Pourquoi, dans ces conditions lorsque la CFDT négocie et signe des accords, perdons-nous des adhérents ? Et comment faire pour en faire venir de nouveaux qui ne nous quitterons pas au prochain accord signé ! 
“Le mouvement ouvrier crève depuis trop longtemps de ses certitudes. Il est temps de faire de ses interrogations une force” disait Edmond Maire en 1978. La situation n'a pas changé aujourd'hui car chaque fois que nous négocions avec le patronat et que nous parvenons à un compromis, nous nous amoindrissons. Alors que faut-il faire maintenant car si on ne fait rien notre syndicalisme va s'étioler voire disparaître ?
Une entreprise qui veut survivre, doit gagner de l'argent, un syndicat qui veut survivre doit gagner des adhérents et des militants et ne plus en perdre. Cela n'est pas plus compliqué. Le fait de mettre en avant, être acteur du changement, est-ce suffisant ? Est-ce vraiment mobilisateur. Où est la part de rêve (voire d'utopie) ?
La solution qui s'offre à nous est :
- d'unir les pôles réformistes (toutefois, on devra le faire quand même suite à la position commune sinon la plupart des sections et donc de nos syndicats disparaîtront, c'est un nouveau défi à relever d'ici quatre à cinq ans sans que l'on en ait bien pris conscience),
- de négocier au niveau interprofessionnel non plus à deux (syndicats et patronat) mais à trois (gouvernement, syndicats de salariés et patronat véritablement représentatifs). On pourra alors, et seulement dans ces conditions, avoir la garantie de signer réellement des accords équilibrés. En effet, on ne peut pas établir des compromis équilibrés à deux (syndicats et patronat) quand le troisième (le gouvernement)  fait ce qu'il veut : il jette le meilleur, et conserve le pire.
Ensuite, il conviendra de faire le choix entre les accords de branches et/ou les accords d'entreprise. Si l'on retient, en priorité, les accords de branche, ceux-ci ne doivent plus déroger au principe de faveur, sinon on marche sur la tête. Il restera à trouver la place des accords de proximité (au niveau du bassin d'emploi par exemple) mais qui négocie, l'UD, l'URI et qui signe ?

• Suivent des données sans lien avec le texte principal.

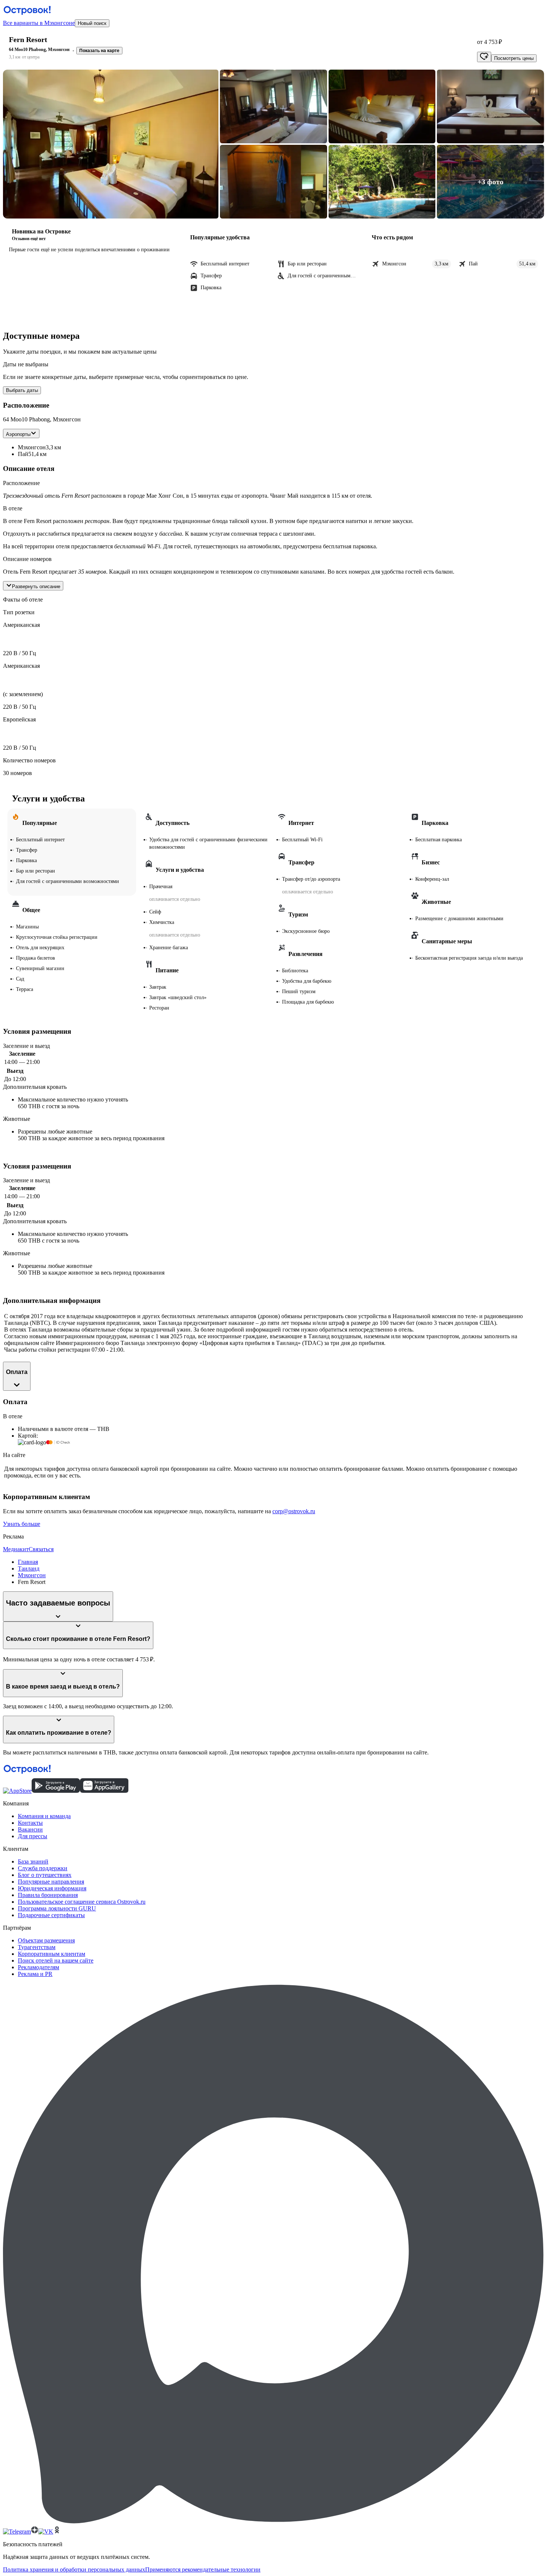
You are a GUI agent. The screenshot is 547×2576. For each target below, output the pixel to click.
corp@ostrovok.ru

Enfin, et c'est aussi une caractéristique du syndicalisme français où les niveaux de négociation sont multiples, les syndicats de base participent aux fédérations de branche, aux confédérations ……. Dans les pays ayant choisi le niveau professionnel, la branche est ainsi devenue la référence. Les fédérations de syndicats ont donc un rôle déterminant, et par conséquent, la confédération, contrairement à la France, a un rôle modeste.